• [Goal of the exercise]: Output the entries exactly. Start at the first line, finish with the line containing "Enable Call screening checkbox", and omit the pictures.

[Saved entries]
·····

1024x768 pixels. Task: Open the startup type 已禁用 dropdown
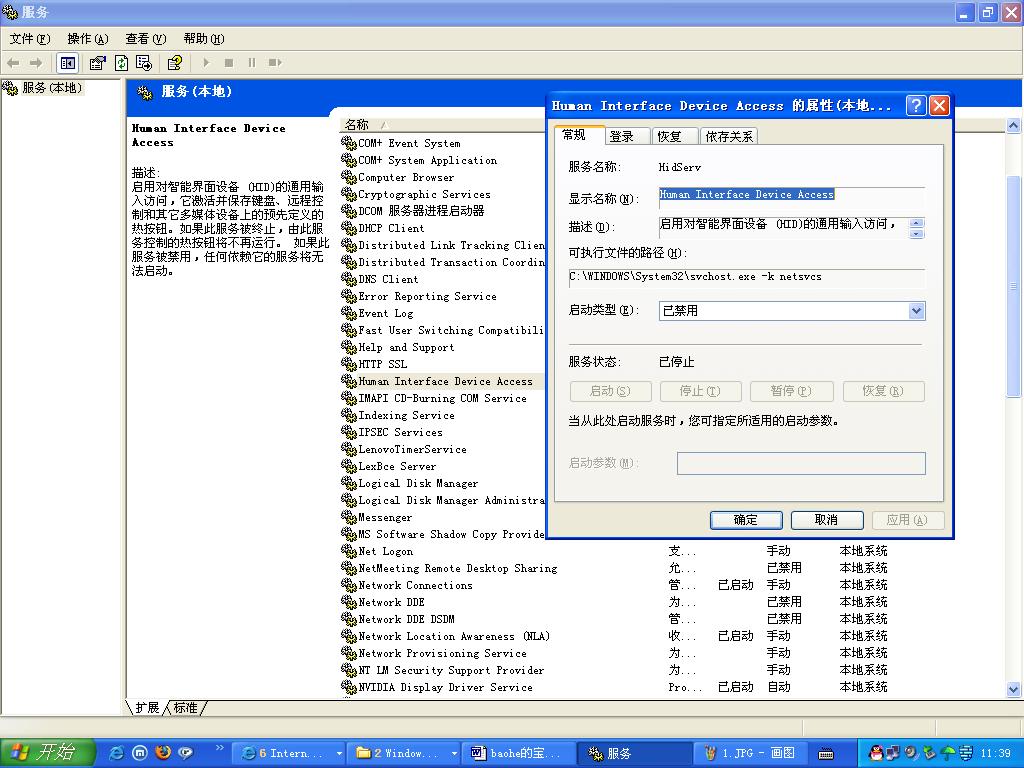[916, 311]
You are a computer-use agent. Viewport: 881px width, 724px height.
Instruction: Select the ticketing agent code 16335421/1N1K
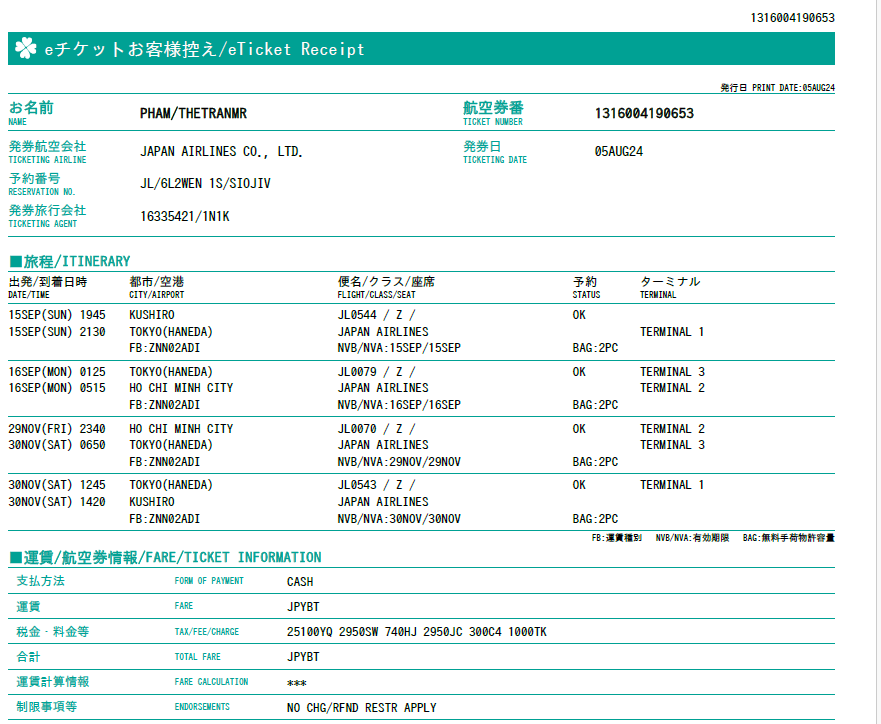[185, 216]
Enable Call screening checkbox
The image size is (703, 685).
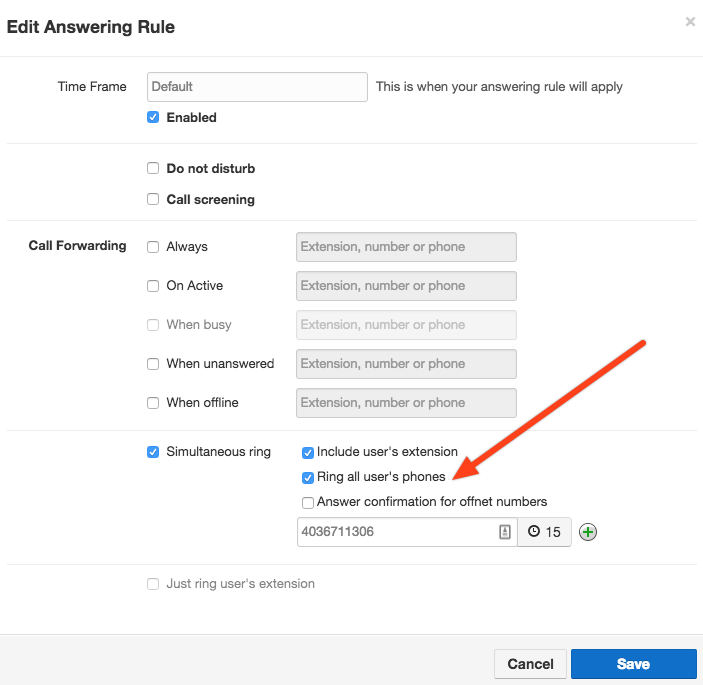[x=153, y=199]
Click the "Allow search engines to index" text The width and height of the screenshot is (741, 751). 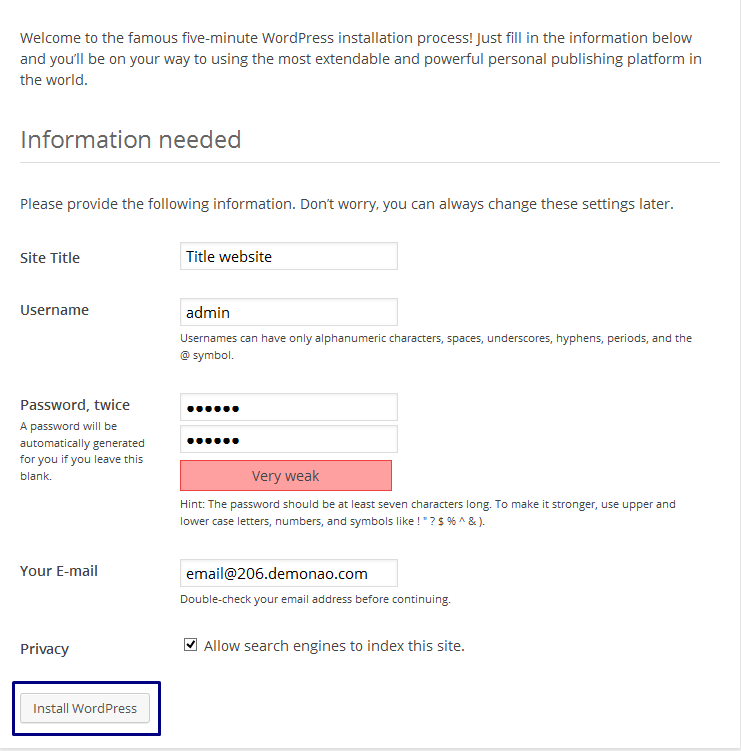point(334,646)

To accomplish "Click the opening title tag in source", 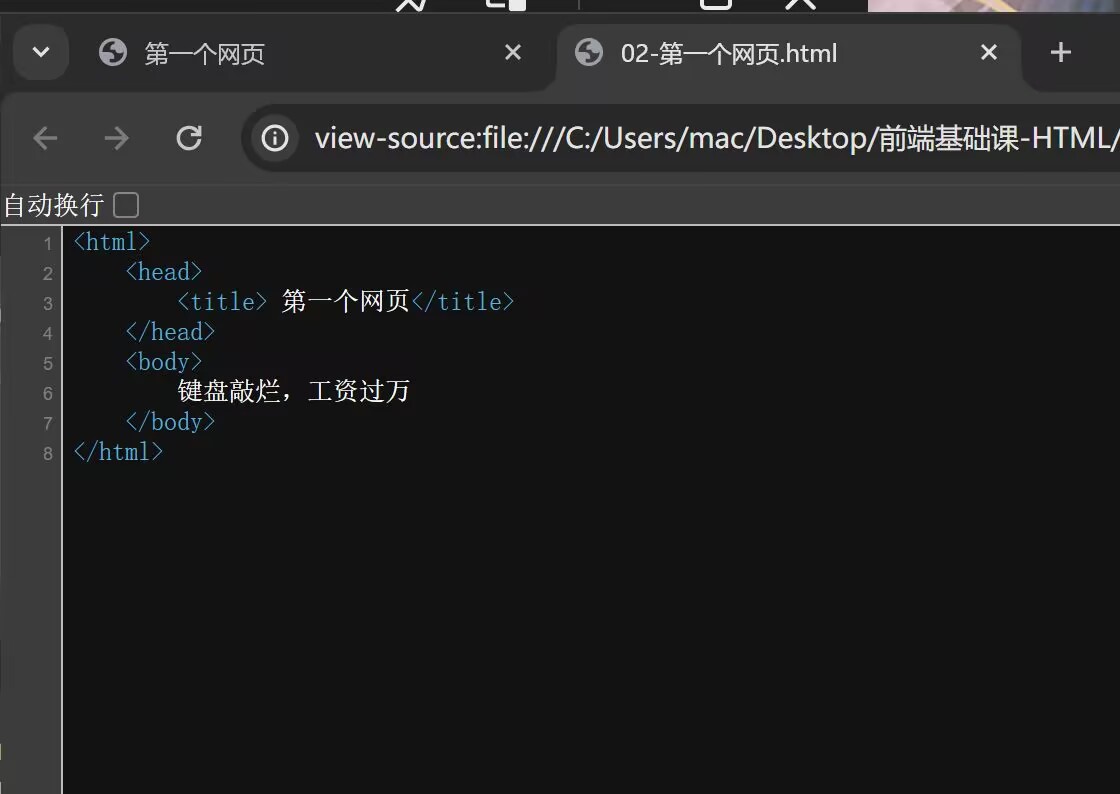I will [x=222, y=301].
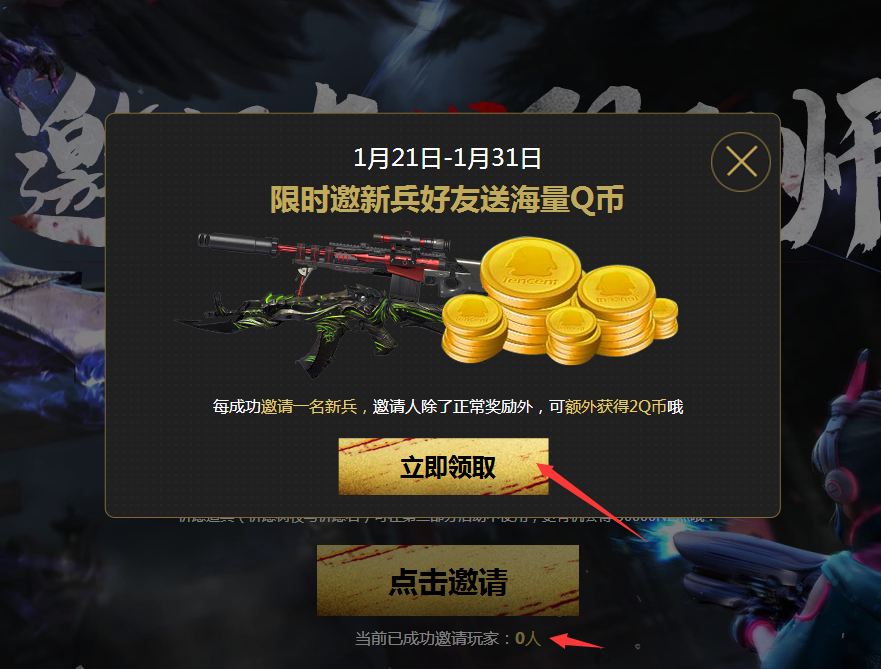The width and height of the screenshot is (881, 669).
Task: Click the sniper rifle's red scope
Action: [x=411, y=242]
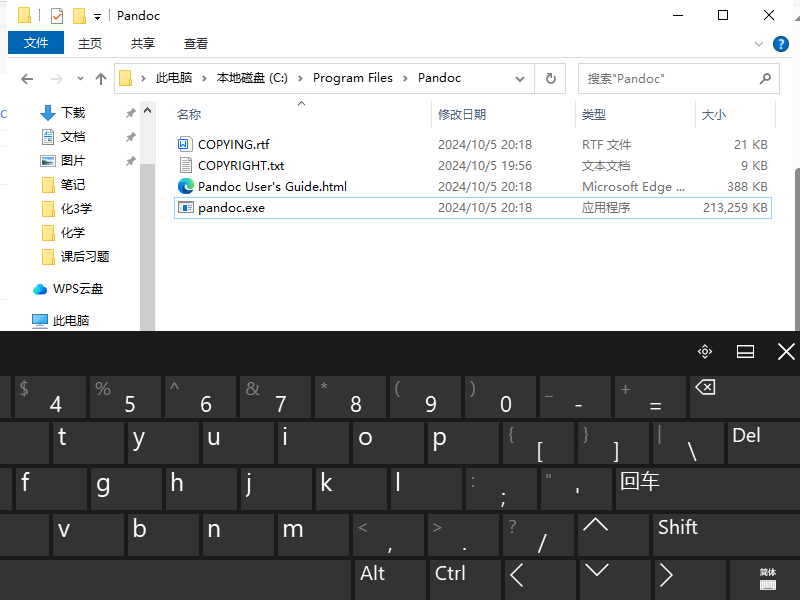Click the refresh button beside address bar
The height and width of the screenshot is (600, 800).
pos(549,78)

·····

• [Output]:
1024x768 pixels. Task: Open the startup type 已禁用 dropdown
[916, 311]
You are a computer-use agent. Viewport: 881px width, 724px height.
Instruction: Select the ticketing agent code 16335421/1N1K
[185, 216]
Enable Call screening checkbox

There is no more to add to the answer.